When a California battery company officially moved its headquarters and manufacturing to Kentucky coal country last week, generous state tax subsidies certainly played a role – but so did something often lost in the debate about coal.
Struggling coal mining towns offer an abundance of highly trained workers, many of whom are eager for new opportunities and stable jobs. Mine work today requires mechanical and technical skills that are transferable to new industries, a fact that companies inside and outside the energy sector are beginning to discover in America’s tightening labor market.
Needed: 875 Kentuckians with machinery and robotics skills
Let’s hear it from EnerBlu, the Los Angeles-area energy storage company that plans to invest $400 million in eastern Kentucky and may eventually hire 875 people in Pikeville, the heart of Appalachia coal country.
The region offers a “workforce with strong understanding of Direct Current power, complex machinery and robotics operations in production environments,” EnerBlu noted in a recent blog post. And because Pikeville is rooted in the challenging coal industry, the company wrote, it has a population with a strong work ethic, loyalty and tenacity – all qualities employers look for.
Wind company looks to coal workers for grit and endurance
Strong worker attributes help explain why a wind turbine manufacturer and service company is offering free wind technician training courses to laid-off coal workers and other job seekers in a fossil-rich part of Wyoming.
Goldwind Americas, a Chinese company, is expecting to provide up to 850 large wind turbines in the state and needs technicians to maintain them. It’s a tough job and coal miners who are used to challenging work environments may have just what it takes.
It may also explain why companies such as CSX and LockHeed Martin have hired former coal workers after they completed a mere 60 days of retraining.
Only 53,000 coal jobs left and outlook is grim
Contrary to President Trump’s hollow rhetoric about reviving coal jobs, the industry is continuing its long, slow demise. And yet, many coal workers continue to hold out hope.
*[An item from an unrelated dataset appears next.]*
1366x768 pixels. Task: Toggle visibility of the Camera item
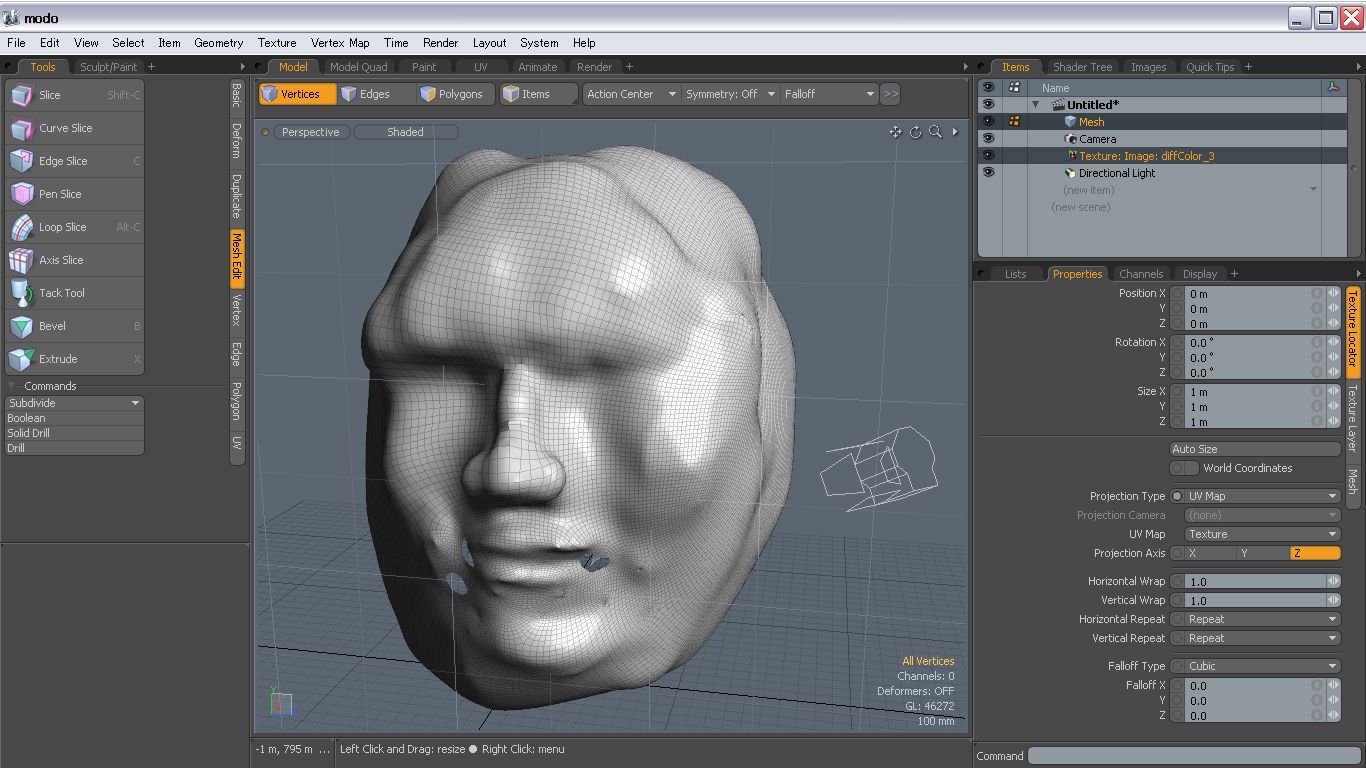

Mining has provided a solid and good-paying livelihood for generations of families. For these workers, the collapse of the coal industry is painful and personal. You can’t blame them for responding to Trump’s empty promises about coal.
But change is in the air.
From coal fields to solar rooftops and coding
Dan Conant, the young founder of Solar Holler in West Virginia partnered with a non-profit to train people in coal field communities for new careers in an unexpected business: rooftop solar installation.
So far, at least 30 people under the age of 25 have gone through the program. Many are the sons and daughters of coal workers who are looking for new opportunities in a growth industry, Conant said. Sollar Holler has also trained several former coal workers who, with freshly minted technician skills, can now find openings in West Virginia’s budding solar industry or anywhere in the United States.
Back in Pikeville, meanwhile, a start-up software and development company called BitSource has already hired nine former coal workers who had to show an interest in process, be logical thinkers and able to spend hours in front of a computer. Some of the miners BitSource hired had spent 20 years in the mine; now they code.